会議概要は、 http://www.u-mat.org/ 
プログラムは、http://www.u-mat.org/jpn/paper/sessions.html

をご覧ください。このようないまだかつてない規模、野心的なプロジェクトである本世界会議に、ぜひともご参加ください。また、この情報を、ご関係の各方面に広めていただけますと誠に幸いです。

東京大学大学院情報学環 学環長・教授 吉見俊哉
情報学環 副学環長・教授 石田英敬
情報学環 准教授 北田暁大
同総合文化研究科准教授 田中純
ノッティンガムトレント大学教授 TCSセンター長マイク・フェザーストン
ロンドン大学ゴールドスミス校教授 スコット・ラッシュ

7月15日(日)公募セッション6 17:00-18:45 @Room H 「メディア/リテラシー
Takashi KASHIMA 加島卓 The University of Tokyo
何がデザインされるのか?:コミュニケーション・デザインの可能性とメディア・リテラシーの困難
Mika IGARASHI  The University of Tokyo
無関心なオーディエンスを巻き込む:ニューメディアのプログラムを用いた文化越境的なアプローチ
Abdelghani JBARA  Temple University in Japan
ビジネス・マンガまたはビジネス・コミック:西洋とアジアにおける職業訓練と人的資源の開発での利用
Kensuke TAMURA 田村謙典 The University of Tokyo
言語の教育/言語を通した教育
Yuko TSUCHIYA 土屋祐子 Keio University  + Masako MIYATA 宮田雅子 Tokyo
University of Fine Arts & Music
「メルのもと.com」メディア・リテラシー実践を有機的に育むウェブデザイン

報告概要「何がデザインされるのか?/The Design of What?」

 現在は「デザイン」の時代と言われる。しかしそれが前提とする社会がいかなる状態であるのかにより、デザインの意味と効果は大きく異なる。物質的な価値を前提とした消費社会までと、非物質的な価値を前提とした情報社会とでは、“何がデザインされるのか”が異なるのだ。
 そこで本報告は、物質的な領域のデザインではなく、情報、コミュニケーション、空間・環境、メタデータアーカイブ、ネットワーク、コミュニティなど非物質的な領域がデザインの対象となってきたことに注目し、それが孕む社会学的な意味を明らかにする。
 その為の事例として、「コミュニケーション・デザイン」という活動理念を採り上げ、これがいかなる前提を持ち、どのような活動が目指され、どんな可能性と困難を孕むのかを指摘する。コミュニケーションの活性化を目指す情報の可視化の過剰と最適化が帰結する、メディア・リテラシーの意図せざる失効についても述べる予定である。

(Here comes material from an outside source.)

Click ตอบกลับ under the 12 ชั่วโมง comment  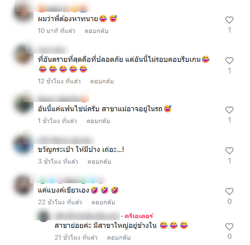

 We live in the era of "Design". Although, there is a important difference in "the Design of What?", if its premise is based on material values such as in a "consumer society" or on non-material values such as "information society". In this presentation, I would like to clarify a sociological meaning of the Design of non-material values in areas such as "Information Design", "Communication Design", "Space/Environment Design", "Meta data/Digital Archive" and "Network/Community". I will focus especially on the term of "Communication Design" which has recently been used in various social activities in Japan. Finally, I will try to analyze the logic behind "Visualization" of people's communication to show the problem by the increasing volume and optimizing of meta data that are undermining the process of Media Literacy in Japan.